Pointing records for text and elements
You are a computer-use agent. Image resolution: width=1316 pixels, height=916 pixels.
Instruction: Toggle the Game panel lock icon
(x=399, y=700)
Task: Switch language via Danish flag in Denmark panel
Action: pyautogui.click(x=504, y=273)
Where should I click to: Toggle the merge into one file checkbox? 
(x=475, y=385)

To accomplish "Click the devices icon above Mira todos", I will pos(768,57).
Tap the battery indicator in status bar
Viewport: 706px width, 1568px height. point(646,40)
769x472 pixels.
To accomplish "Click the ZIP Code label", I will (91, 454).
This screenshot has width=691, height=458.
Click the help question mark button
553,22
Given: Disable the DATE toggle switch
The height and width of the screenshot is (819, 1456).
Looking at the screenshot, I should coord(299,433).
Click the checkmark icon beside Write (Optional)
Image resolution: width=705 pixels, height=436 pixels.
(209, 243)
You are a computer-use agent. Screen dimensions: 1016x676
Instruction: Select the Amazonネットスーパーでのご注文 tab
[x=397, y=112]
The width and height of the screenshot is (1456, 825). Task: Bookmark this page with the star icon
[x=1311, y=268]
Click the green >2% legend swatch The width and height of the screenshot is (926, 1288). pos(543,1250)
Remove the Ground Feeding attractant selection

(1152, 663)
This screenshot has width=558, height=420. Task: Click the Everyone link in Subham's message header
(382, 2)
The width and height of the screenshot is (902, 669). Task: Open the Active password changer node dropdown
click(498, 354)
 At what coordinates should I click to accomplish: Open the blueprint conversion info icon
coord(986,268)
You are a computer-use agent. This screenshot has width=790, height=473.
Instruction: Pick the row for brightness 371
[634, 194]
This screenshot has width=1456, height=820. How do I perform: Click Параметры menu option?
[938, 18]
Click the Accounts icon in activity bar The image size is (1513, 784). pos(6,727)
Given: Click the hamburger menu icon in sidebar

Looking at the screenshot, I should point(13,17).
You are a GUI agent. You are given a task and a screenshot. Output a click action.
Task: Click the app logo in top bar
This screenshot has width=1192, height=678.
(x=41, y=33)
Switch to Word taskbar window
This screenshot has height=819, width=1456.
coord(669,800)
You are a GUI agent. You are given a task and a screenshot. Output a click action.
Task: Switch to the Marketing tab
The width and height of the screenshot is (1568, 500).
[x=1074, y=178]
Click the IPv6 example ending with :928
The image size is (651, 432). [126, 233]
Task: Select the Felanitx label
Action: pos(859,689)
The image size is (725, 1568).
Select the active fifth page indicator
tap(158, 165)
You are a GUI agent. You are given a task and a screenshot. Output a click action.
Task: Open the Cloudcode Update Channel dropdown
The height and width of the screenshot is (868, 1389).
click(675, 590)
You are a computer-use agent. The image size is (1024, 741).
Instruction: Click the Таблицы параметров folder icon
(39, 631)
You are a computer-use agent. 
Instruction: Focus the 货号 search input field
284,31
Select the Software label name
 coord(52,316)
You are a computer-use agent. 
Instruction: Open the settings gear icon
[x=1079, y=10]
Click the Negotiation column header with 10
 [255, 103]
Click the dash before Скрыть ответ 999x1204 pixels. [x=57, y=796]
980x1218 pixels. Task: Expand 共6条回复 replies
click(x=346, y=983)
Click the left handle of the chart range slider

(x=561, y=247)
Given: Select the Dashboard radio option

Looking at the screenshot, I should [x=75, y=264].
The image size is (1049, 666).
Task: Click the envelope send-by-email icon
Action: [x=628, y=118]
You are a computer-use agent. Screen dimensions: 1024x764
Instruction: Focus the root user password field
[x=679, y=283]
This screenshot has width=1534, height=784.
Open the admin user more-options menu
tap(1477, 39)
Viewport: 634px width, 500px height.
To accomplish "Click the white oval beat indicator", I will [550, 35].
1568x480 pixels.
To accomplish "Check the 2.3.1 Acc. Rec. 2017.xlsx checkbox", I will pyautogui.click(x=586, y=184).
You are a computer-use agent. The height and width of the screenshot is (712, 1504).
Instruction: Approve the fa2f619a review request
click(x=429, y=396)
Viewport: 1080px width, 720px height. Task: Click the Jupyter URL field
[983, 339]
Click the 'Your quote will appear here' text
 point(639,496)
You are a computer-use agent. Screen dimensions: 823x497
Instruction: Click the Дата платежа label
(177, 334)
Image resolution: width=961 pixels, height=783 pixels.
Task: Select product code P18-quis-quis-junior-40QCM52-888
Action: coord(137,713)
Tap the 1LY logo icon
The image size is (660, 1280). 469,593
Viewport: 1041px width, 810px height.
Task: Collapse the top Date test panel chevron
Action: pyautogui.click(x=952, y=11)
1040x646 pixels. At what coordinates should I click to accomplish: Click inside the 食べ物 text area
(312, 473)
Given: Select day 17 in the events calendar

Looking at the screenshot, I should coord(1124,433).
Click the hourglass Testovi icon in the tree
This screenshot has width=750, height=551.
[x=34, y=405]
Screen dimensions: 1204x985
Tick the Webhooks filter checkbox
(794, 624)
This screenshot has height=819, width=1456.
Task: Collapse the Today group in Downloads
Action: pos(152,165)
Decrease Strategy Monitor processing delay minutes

### JOB:
Copy out the material without changes from the line with "Given: Click the" up to and including the line with "coord(669,800)".

### TASK ANSWER:
Given: Click the hamburger menu icon in sidebar

Looking at the screenshot, I should point(13,17).
You are a GUI agent. You are given a task and a screenshot. Output a click action.
Task: Click the app logo in top bar
This screenshot has width=1192, height=678.
(x=41, y=33)
Switch to Word taskbar window
This screenshot has height=819, width=1456.
coord(669,800)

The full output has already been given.